**Tasks and exercises:**
a – Please translate this sentence from the passage on section 7430 into Spanish: "In enacting and amending section 7430, Congress has consistently made its legislation applicable to “proceedings commenced” after a particular date."
b – In the passage on section 7430, how does section 7430(c)(6) define the term "court proceeding"?
c – Continue the passage on section 7430, picking up after its final sentence.

**Passage to read:**
————
Similarly, this Court has consistently looked to the filing date of the taxpayer's petition in applying the effective date provisions of the amendments to section 7430 enacted by TRA 1986 and TAMRA. See Estate of Satin v. Commissioner, T.C. Memo.1994–435; Buck v. Commissioner, T.C. Memo.1993–16; Carey v. Commissioner, T.C. Memo.1992–338; Schaefer v. Commissioner, T.C. Memo.1991–426; Estate of Lenheim v. Commissioner, T.C. Memo. 1991–21; Lewis v. Commissioner, T.C. Memo.1990–522; Fulkerson v. Commissioner, T.C. Memo.1990–276; Blanco Invs. & Land, Ltd. v. Commissioner, T.C. Memo.1988–175; see also Smith v. Commissioner, T.C. Memo.1990–430, and cases cited therein. We note that in these cases, our holding that a “proceeding” is commenced with the filing of a petition is supported by Rule 20(a), which states that “A case is commenced in the Court by filing a petition with the Court to redetermine a deficiency set forth in a notice of deficiency issued by the Commissioner”
In enacting and amending section 7430, Congress has consistently made its legislation applicable to “proceedings commenced” after a particular date. As discussed above, in applying those effective date provisions we have consistently interpreted “proceedings commenced” to mean the date on which the taxpayer's petition was filed. We presume that if our interpretation were not what Congress had intended, Congress would have used different language in drafting the effective date provisions in TBR2.
Additional guidance for deciding when “proceedings” are commenced under TBR2 comes from the meaning of the word “proceeding” as it is used throughout section 7430. In this regard, it is reasonable to assume that Congress intended to give such word the same meaning in the effective date provisions of TBR2 as such word is given elsewhere in section 7430. This provides further support for our conclusion that a “proceeding” is commenced upon the filing of a petition.
For example, section 7430(a) provides:
(a) IN GENERAL.—In any administrative or court proceeding which is brought by or against the United States in connection with the determination, collection, or refund of any tax, interest, or penalty under this title, the prevailing party may be awarded a judgment or a settlement for
(1) reasonable administrative costs incurred in connection with such administrative proceeding within the Internal Revenue Service, and
(2) reasonable litigation costs incurred in connection with such court proceeding. [Emphasis added.] It is readily apparent that the underscored phrase modifies the word “proceeding” appearing immediately before such phrase. In this context, the word “proceeding” cannot refer to a motion for administration and litigation costs because such a motion is not filed in connection with the determination, collection or refund of any tax, interest, or penalty. Rather, the word “proceeding”, as modified by the underscored phrase, must refer to the proceeding that is commenced by the filing of a petition for redetermination.
Likewise, section 7430(c)(1)(B)(iii) uses the word “proceeding” in a context which cannot be limited to the filing of a motion for costs. That section provides in relevant part as follows: “The term ‘reasonable litigation costs' includes * * * reasonable fees paid or incurred for the services of attorneys in connection with the court proceeding”. (The term “court proceeding” is defined in section 7430(c)(6) to mean “any civil action brought in a court of the United States”.) A motion for litigation costs may seek an award for certain expenses connected with the filing and prosecution of the motion, and also for expenses that have been paid or incurred in connection with a court proceeding before the filing of the motion. Thus, the “proceeding” referred to in section 7430(c)(1)(B)(iii) necessarily commences before the motion for litigation costs is filed; i.e., with the filing of the petition.
————
**Extracted data:**
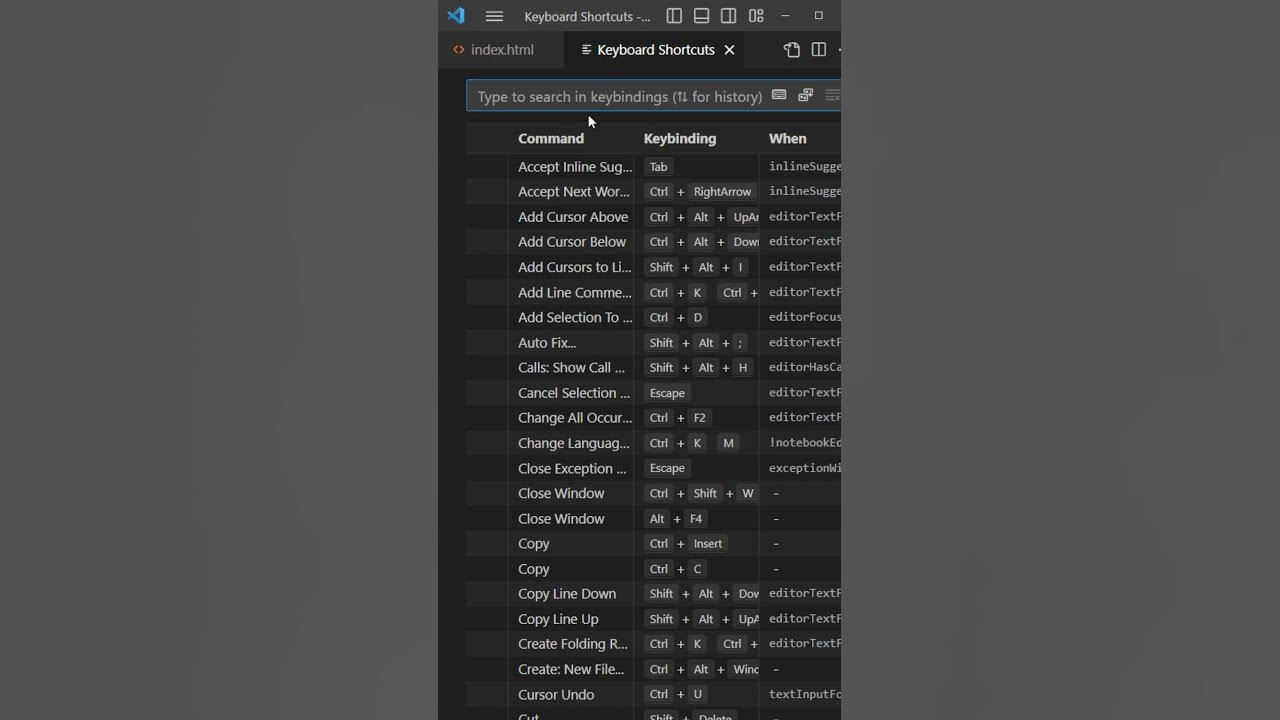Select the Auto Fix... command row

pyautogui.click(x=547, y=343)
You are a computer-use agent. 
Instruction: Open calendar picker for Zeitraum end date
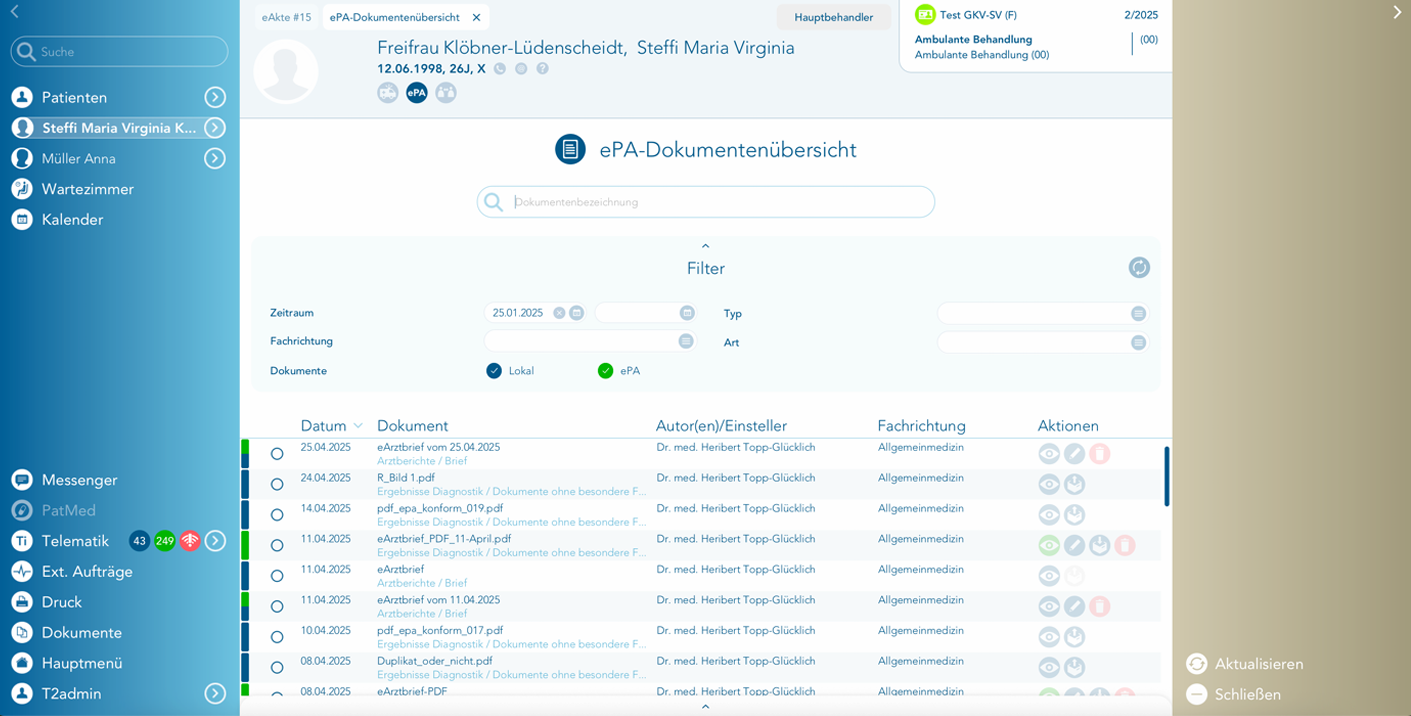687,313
————
**Replies:**
a – Al promulgar y modificar la sección 7430, el Congreso ha hecho que su legislación sea aplicable de manera constante a los “procedimientos iniciados” después de una fecha determinada.

b – It defines it as "any civil action brought in a court of the United States".

c –
Similarly, section 7430(c)(4)(A) defines the term “prevailing party” to mean—any party in any proceeding * * *
* * *
(I) has substantially prevailed with respect to the amount in controversy, or
(II) has substantially prevailed with respect to the most significant issue or set of issues presented, and
(iii) which meets the * * * [applicable net worth requirements]. For a taxpayer to satisfy those conditions, the taxpayer must necessarily look back to the part of the proceeding that occurred before the filing of the motion for costs. Thus, the “proceeding” referred to in section 7430(c)(4)(A) necessarily commences before the motion for costs is filed.
Further, section 7430(c)(4)(B)(i) requires that the Commissioner establish that the Commissioner's position was substantially justified “in a proceeding”. The “proceeding” referred to in such section must necessarily commence before the motion for costs is filed because the substantial justification standard applies to the Commissioner's position in respect of the substantive issues in the case.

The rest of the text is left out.